Hyper-V Resilient Change Tracking (RCT)

Microsoft Hyper-V implements equivalent functionality starting with Windows Server 2016:

  • Equivalent capability: tracks changed blocks for incremental backup of Hyper-V VHDX files.
  • Improvement over earlier: Hyper-V before 2016 required differential disks for incremental tracking, less efficient than RCT.
  • API integration: backup software queries RCT through Hyper-V WMI providers.
  • Cross-platform implication: Veeam, Veritas, and other backup vendors support both VMware CBT and Hyper-V RCT through unified VM backup engines.

Hash-based change detection

Modern backup tools use content hashing for change detection independent of file system metadata:

  • restic: chunks files and computes SHA-256 hashes per chunk; stores deduplicated chunks in repository.
  • BorgBackup: similar approach with content-defined chunking and HMAC-SHA-256 chunk identification.
  • rsync: rolling checksum comparison detects byte-level differences; transfers only changed portions.
  • duplicity: uses rsync algorithm but stores in tar volumes for compatibility.
  • Advantages over timestamp-based: detects actual content changes regardless of timestamp manipulation; deduplicates identical content across files; resilient to filesystem metadata corruption.
  • Trade-offs: hash computation requires reading entire file; slower than timestamp comparison for very large files.

Database incremental specifics

Database systems implement incremental backup using transaction log mechanisms:

  • SQL Server: transaction log backups capture all log records since the previous log backup; restoration applies log backups in sequence.
  • Oracle: archive log mode preserves redo logs; RMAN incremental backups use Block Change Tracking (BCT) file for efficient block-level backup.
  • PostgreSQL: Write-Ahead Log (WAL) shipping provides continuous incremental backup capability.
  • MySQL: binary log replication and Percona XtraBackup provide incremental backup capability.
  • Common pattern: full database backup weekly + differential or transaction log backups daily/hourly.
  • Recovery model: database systems typically use point-in-time recovery via log application rather than file-level restore.

Incremental Variants and Strategies

Several variants of incremental backup address different operational requirements and trade-offs.

Five incremental variants

VariantPatternSource-Side FullsUse Case
Classic incrementalFull + Inc + Inc + Inc + new FullPeriodic (weekly/monthly)Standard SMB/enterprise pattern
Incremental foreverInitial Full + Inc + Inc + Inc… indefinitelySingle initial full onlyCloud backup, tape libraries
Synthetic fullFull + Inc + Inc… + (synthesized Full)None after initialBandwidth-constrained environments
Forever forward incrementalFull + Inc + Inc + (merge oldest into Full)None after initialLong-retention with bounded chain length
Reverse incrementalSynthesized current Full + reverse Incs for older versionsNone after initialVeeam approach; fast restore of recent state

Classic incremental

The classic incremental pattern is the most-widely deployed strategy:

  • Weekly full backup (Sunday) establishes baseline.
  • Daily incremental backups (Monday-Saturday) capture changes since previous backup.
  • Following Sunday: new full backup resets the chain.
  • Retention: keep multiple weekly fulls plus their associated incremental chains.
  • Common variant: daily incrementals + weekly differential + monthly full for hybrid restore characteristics.

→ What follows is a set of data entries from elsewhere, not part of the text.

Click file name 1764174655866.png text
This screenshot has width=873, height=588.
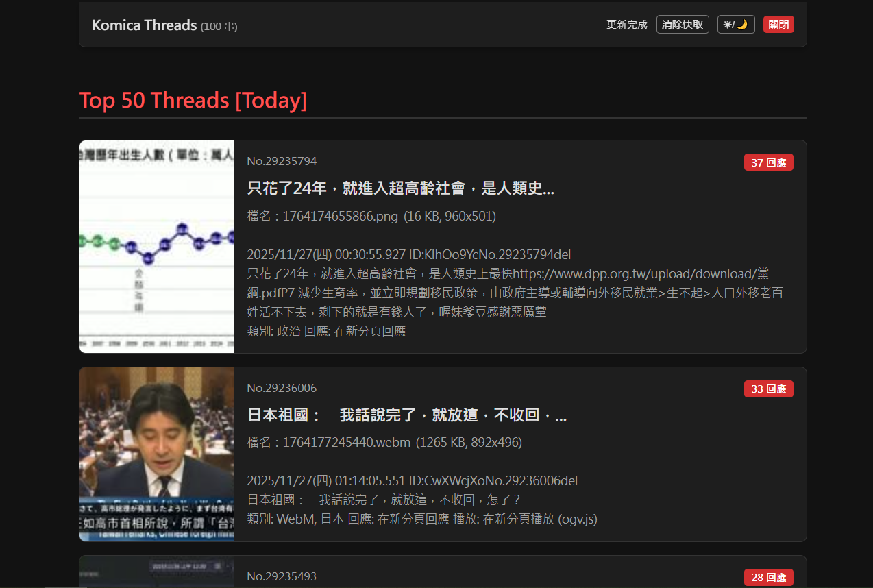(x=371, y=217)
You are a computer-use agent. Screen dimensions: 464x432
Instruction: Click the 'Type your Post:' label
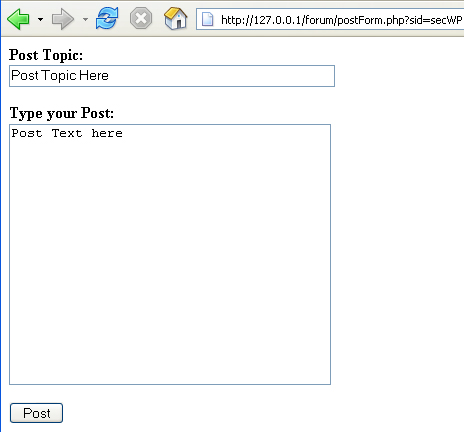62,113
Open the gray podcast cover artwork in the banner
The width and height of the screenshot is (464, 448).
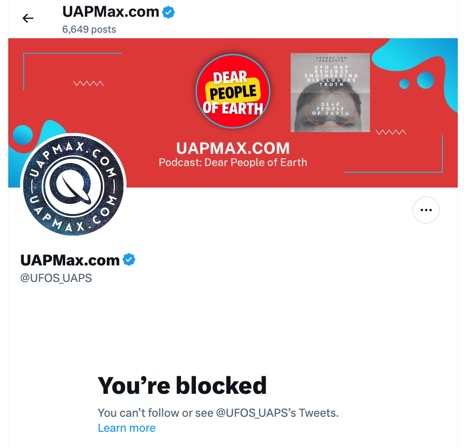(x=330, y=92)
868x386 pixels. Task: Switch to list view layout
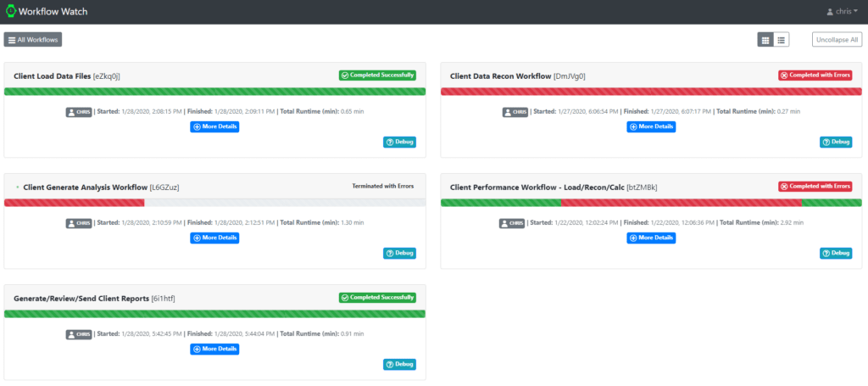click(x=782, y=39)
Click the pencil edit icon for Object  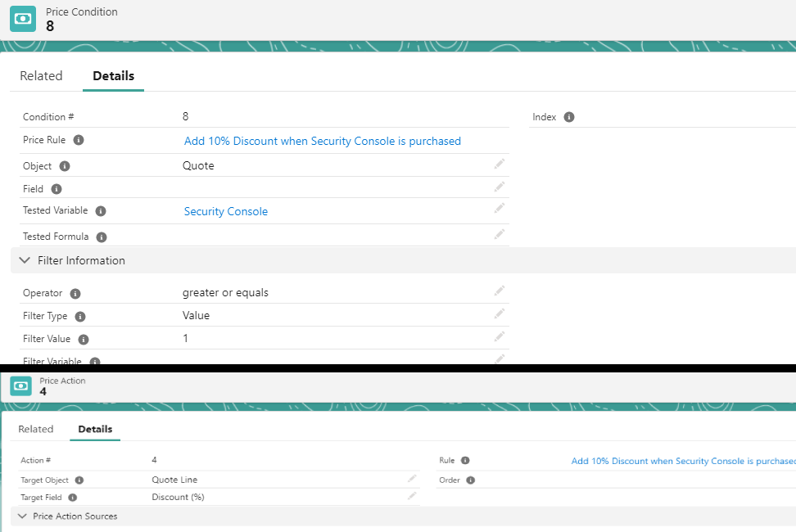point(499,165)
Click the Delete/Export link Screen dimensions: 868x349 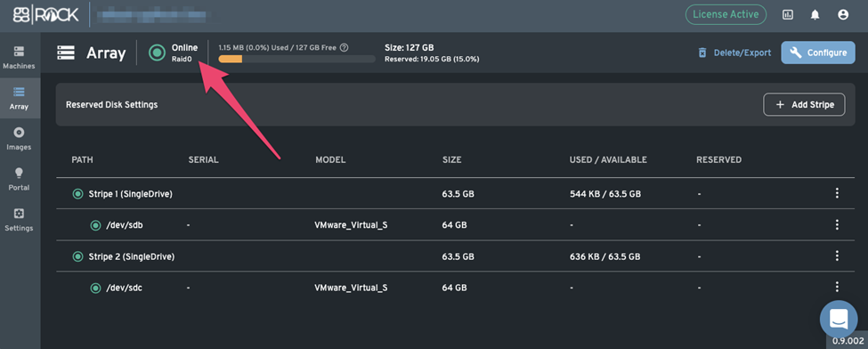[x=734, y=53]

Incremental forever and synthetic full

The TechTarget backup types reference describes the synthetic approach: “A synthetic full backup compares the data that has changed at the source with the original full backup and all incremental backups to create the next full synthesized backup. In a synthetic full backup, you don’t save on storage space but you do save on network bandwidth. You only send incremental changes to the server instead of sending all your data. The server uses the data it already has to create the full backup copy.”4 Implementation:

  • Initial full backup: taken once at backup deployment.
  • Subsequent incrementals: capture changes since previous backup indefinitely.
  • Synthetic full: backup server consolidates full + incrementals into virtual full without re-reading source.
  • Source bandwidth: only incremental changes ever transmitted; no repeated full transfers.
  • Storage: typically deduplicated across the backup chain to minimize space.
  • Restoration: backup server presents the most-recent synthetic full as restore target.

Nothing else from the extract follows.